Para o espírita, Jesus é um ser evoluído, que foi criado como todos nós, nasceu simples e ignorante, e foi evoluindo ao longo de milhares de anos. Hoje faz parte dos espíritos iluminados, é como se fosse um guia espiritual da Terra.

Na Igreja Católica, Jesus Cristo é Deus que se fez homem, na trindade Pai, Filho e Espírito Santo.

Na minha concepção, se a gente fosse capaz de compreender Deus, ele não seria Deus. Se a gente conseguisse racionalmente olhar e dizer "ah, Deus é isso". Mas, ao mesmo tempo, existe um caminho racional. Eu fui atrás das duas coisas e comecei a comparar [espiritismo e catolicismo].

Sempre achei importante ter uma religião, né? Eu estava num limbo. Não, acho que não dá mais para ser espírita. E virar católico parecia uma coisa radical.

A fé é de Deus para nós, né? Então, não é dizer "ah, eu virei católico porque eu fui estudar". Mas, para mim, o processo de conversão passou por essa parte racional, vamos dizer assim.

Dava para contar nos dedos as vezes em que eu tinha ido na missa —sei lá, para o batismo de alguma prima. Tive uma ex-namorada que era católica. Eu não conseguia imaginar casar [com ela] justamente pensando nessa diferença de religião.

Antes, para mim a igreja era algo completamente irracional. Eu via as pessoas indo se confessar e achava, "pô, que hipocrisia, ficar fazendo um monte de merda e depois ir lá e se confessar". Tipo, para que serve isso?

Percebi que a ideia que eu tinha, de que era uma historinha que meia dúzia de pessoas inventaram, falava sobre uma instituição de 2.000 anos, sólida. Bom, acho que preciso ser humilde e entender quais são os argumentos de São Tomás de Aquino para essas coisas que a igreja defende, por exemplo.

Estudei os sacramentos: o que é o batismo, o que é o casamento, o que é a confissão —essa percepção de que não é o padre que está ali decidindo se vai perdoar [quem confessa um pecado].

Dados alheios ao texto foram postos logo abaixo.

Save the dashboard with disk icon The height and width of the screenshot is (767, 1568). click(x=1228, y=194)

O argumento é que isso que foi instituído por Jesus, dando a autoridade aos seus sucessores, que são os apóstolos, e depois aos sucessores deles, os padres. Quando o padre dá o perdão dos pecados, está agindo "in persona Christi", no lugar de Cristo.

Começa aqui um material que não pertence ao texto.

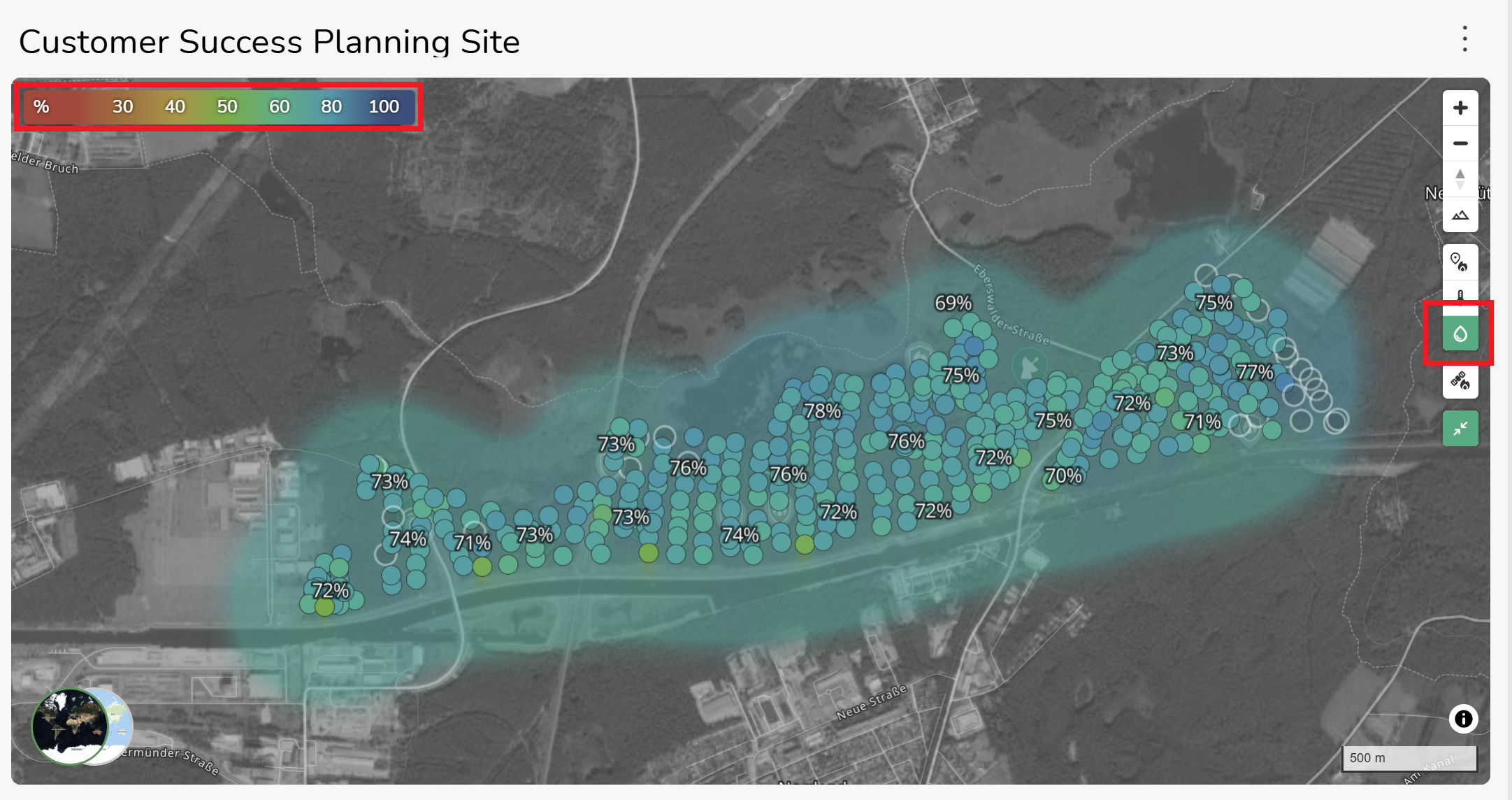
Task: Click the 30 value on the legend
Action: tap(122, 106)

Então, eu estava nesse limbo. Achei que precisava resolver isso. Tem um serviço de assinatura católica muito legal, Minha Biblioteca Católica. Eles mandam um formulário em que perguntam: você é católico? Botei: não. Mas teve um momento em que falei: não dá para voltar pra trás, certo? Sou católico.

O batismo não foi essa experiência mística para mim. Quando vejo outros adultos e crianças sendo batizados, me emociona. Mas no dia lá acho que eu estava meio anestesiado. Foi em 2022.

Me casei em setembro de 2023. Minha esposa é católica. Descobri que ela era meio "católica de IBGE" [não praticante]. Ela ficou mais interessada e se aproximou da igreja mais ou menos nessa época em que eu estava me convertendo.

A liturgia ao redor da missa é belíssima. E eu gosto de música, né? Então, poder ter a oportunidade de estar num coral, com um canto gregoriano, com um órgão, acho belíssimo.

Na minha bolha, a percepção é de que tem mais pessoas se convertendo, tentando deixar de ser um "católico de IBGE" para ser um católico que entende o que é a igreja. Na Catedral da Sé, 300 jovens e adultos receberam o sacramento do Cristo [no último sábado de novembro], a crisma.

Quando a pessoa entende que a igreja não é essa visão estereotipada que a gente vê na escola, não é esse monte de bobagem, ela vai perceber uma riqueza absurda.


Entenda a série

Folha questionou um evangélico, um católico, um muçulmano, uma umbandista e uma hare krishna sobre os motivos que os levaram a trocar de crença. As respostas, em formato de depoimento pessoal, serão publicadas a partir desta quinta (26), na série Convertidos.